Yes, private implementation which you can’t share

Nvidia should/must start hiring people to optimize miners for every new algo! (that will skyrocket sales)

Should not depend on one man (cbuchner1, in this case)

well there have been contributions to cudaminer by nVidia and to ccMiner by other talented programmers. And don’t forget that the ccMiner came into existence because some other Christian joined me for a couple of months. And most recently tsiv submitted the X13 algorithm.

I think we’ve hijacked a zombie thread.

About whirlpool: we still don’t have it implemented in ccMiner, so no RouletteCoin or X15 hash algorithm for you ;)



I truly appreciate your time and effort and I am impressed with what you have done to enable us to have such great toys “cudaminer & ccminer”

I think we all know the reason why AMD’s market share went from 40% to probably 70-75% in Q4 and Q1 8.

Amd releasing new cards obviously optimized for mining Tonga.Why? Crypto boom is NOT over, there is just too much room to grow.

We just need the right tools (Nvidia miners for XMR,BBR and every other new algo) knowledge,experiences and money we already have:)

@cbuchner1: You wrote: “For 64 bit shift operations, be sure to use the funnel shifter when available (the built-in << operators for unsigned long long variables don’t seem to do it properly, at least up to CUDA 6.0)”.

Looking at some test cases, everything seems to work fine with CUDA 6.0. For the architectures that include the barrel shifter (sm_35 and sm_50), 64-bit shifts with variable shift count are translated into pairs of SHF instructions, as expected. I am seeing the same for 64-bit with various constants shift factors I tried. I was a bit surprised to see the dual-SHF idiom used even when in a logical shift the constant shift count is a multiple of 8. I would have expected to see a pair of PRMT instructions in that case, but I do not have an in-depth knowledge of all the intricacies of tradeoffs between the multiple execution pipes in these GPUs so the dual-SHF idiom may in fact be best.

It is possible that there could be context-specific issues with the code generation for 64-bit shifts that don’t pop up in my simple test code. If that is the case, it would be helpful to file a bug.
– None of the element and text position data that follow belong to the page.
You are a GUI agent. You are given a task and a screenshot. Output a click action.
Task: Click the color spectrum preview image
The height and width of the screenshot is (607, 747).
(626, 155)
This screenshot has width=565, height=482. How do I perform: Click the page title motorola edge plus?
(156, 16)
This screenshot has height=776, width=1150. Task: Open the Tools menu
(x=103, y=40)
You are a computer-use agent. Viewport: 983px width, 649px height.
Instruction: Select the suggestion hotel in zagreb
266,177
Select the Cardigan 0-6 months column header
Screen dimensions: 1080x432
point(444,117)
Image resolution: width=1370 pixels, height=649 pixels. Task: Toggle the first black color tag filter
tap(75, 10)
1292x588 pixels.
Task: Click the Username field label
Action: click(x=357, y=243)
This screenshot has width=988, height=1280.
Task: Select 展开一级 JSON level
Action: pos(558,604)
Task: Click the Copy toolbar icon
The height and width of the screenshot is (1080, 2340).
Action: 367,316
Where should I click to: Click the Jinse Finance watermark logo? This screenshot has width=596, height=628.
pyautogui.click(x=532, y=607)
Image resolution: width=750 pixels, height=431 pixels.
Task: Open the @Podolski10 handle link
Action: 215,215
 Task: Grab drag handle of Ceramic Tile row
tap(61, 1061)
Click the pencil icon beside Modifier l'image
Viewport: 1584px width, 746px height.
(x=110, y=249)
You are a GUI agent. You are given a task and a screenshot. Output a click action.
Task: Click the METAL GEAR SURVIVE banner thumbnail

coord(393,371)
Okay, I think my performance problems arose because a ROTL64 or ROTR64 macro like the one given below is not detected by the compiler as a construct that can be executed with only two funnel shifts. Instead the compiler generates two separate shifts followed by a logical or, just as instructed by the programmer.

#define ROTL64(v, n) \
  ((v) << (n)) | ((v) >> (64 - (n)))

I solved it by directly inlining funnel shift intrinsics when available.

That would appear to be an issue of a different kind. I know that the frontend of the CUDA compiler has some idiom recognition for rotates. But rotates are not expressible at the PTX level. Since the support for funnel shifts is not universal across all GPUs, architecture-specific code generation typically happens in the backend compiler (PTXAS), and 64-bit shifts themselves are emulated in an architecture-specific manner, I can see how this would result in complications.

Last time I checked, at least 32-bit rotates at were handled successfully. You may want to file an RFE for improved translation of 64-bit rotates, citing your specific use case. As mentioned, for shift counts that are multiples of 8, the use of byte permutation (either intrinsic or inline PTX) may also be a good choice, and will work on all architectures >= sm_20.